In the next nine lines of ‘Not my Best Side’ the speaker changes. Now, Fanthorpe channels the woman in the painting. Just as with the dragon, her voice does not match the image. It comes from a very different world than the one Uccello was imagining. This juxtaposition between the past and present appears throughout the poem.
She states that more often than not it’s hard to know if you want “to be rescued”. It’s not so simple. In fact, the girl adds, she quite likes the dragon. She was attracted to his lovely colors and his “sexy tail”. The greed in his eyes when he looked at her made her feel a way that no man had before. She likes the feeling of someone wanting to eat her.
Lines 10-19
So when this boy turned up, wearing machinery,
On a really dangerous horse, to be honest
(…)
The dragon got himself beaten by the boy,
And a girl’s got to think of her future.
In the next lines of ‘Not my Best Side’, the girl addresses the man in the “machinery”. This is how she describes his armor. He was unattractive, his horse was dangerous, and she can’t see under his “hardware” to know if he’s interesting. There are too many unknowns associated with the man for the girl to commit to being rescued by him. He could be ugly or covered in acne. Any of these things, and more, would make her want to stay with the dragon.
Nevertheless, she adds at the end, the dragon was slain by the “boy,” (note she doesn’t say “man”) and she needs to think about her future.
Stanza Three
Lines 1-10
I have diplomas in Dragon
Management and Virgin Reclamation.
(…)
I’m qualified and equipped to the
Eyebrow. So why be difficult?
In the next stanza of ‘Not my Best Side’ the speaker changes for the third and final time to the man on the horse. This person shows confidence similar to that displayed by the other characters. He’s unaware that the other two have just recently made fun of his manliness and horse. In fact, he describes himself and the horse quite differently. He says that he has “diplomas in Dragon / Management and Virgin Reclamation”. This genuinely funny detail shows his bravado and starchy seriousness.
Like a stereotypical man bragging about his knowledge, job, and his car, he speaks in detail on the “Automatic transmission” of his horse and amusingly, its “built in / Obsolescence”. He addresses his speaker and his armor similarly, referring to the latter as “Still on the secret list”. The use of alliteration in this line help develop the rhyme of the poem.

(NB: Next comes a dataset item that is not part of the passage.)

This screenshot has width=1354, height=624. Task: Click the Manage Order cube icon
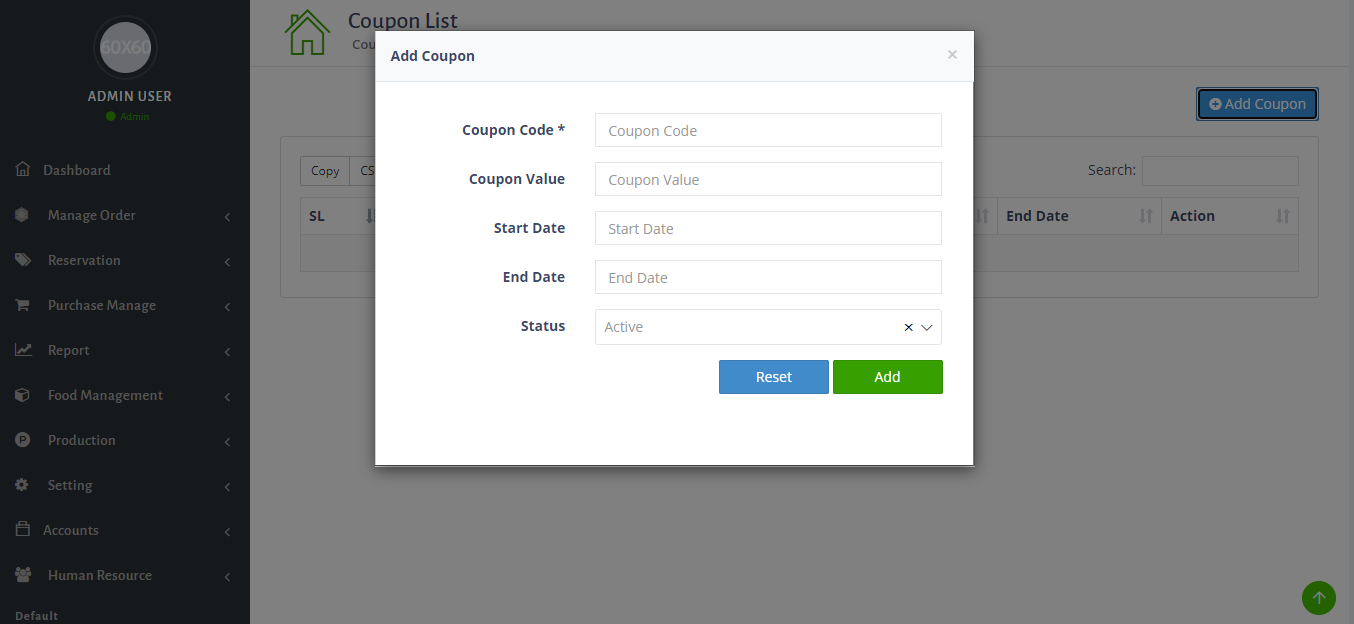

The knight’s words are juxtaposed with those of the dragon and girl. Both the previous speakers made fun of the knight’s looks and unapparent strengths but the knight doesn’t see them. He thinks that he’s at the top of the dragon-slaying game and no one can do better than he can “at the moment”. Consonants work to the knight’s advantage in line nine of this stanza. The repetition of the “q” sound is an interesting one and punctuates the “boy’s” speech. He asks the dragon in the last line, “why be so difficult?” He doesn’t understand why the dragon doesn’t give itself over to him easily.
Lines 11-19
Don’t you want to be killed and/or rescued
In the most contemporary way? Don’t
(…)
What, in any case, does it matter what
You want? You’re in my way.
The last lines of ‘Not my Best Side’ convey the knight’s confusion over the dragon’s choice to push back against “the roles / That sociology and myth have designed” for him. Shouldn’t the dragon, the speaker says, want to be killed in a new, “contemporary way?” Although the dragon does know that he has to be slain, he has a very different opinion about the knight than the knight does about himself.
The knight becomes more frustrated, trying to convince the dragon not to make this harder than it needs to be. He thinks that he’s endangering the industries that the knight depends on. Finally, in his irritation, he tells the dragon it doesn’t really matter what he thinks and that he’s “in [the knight’s] way.”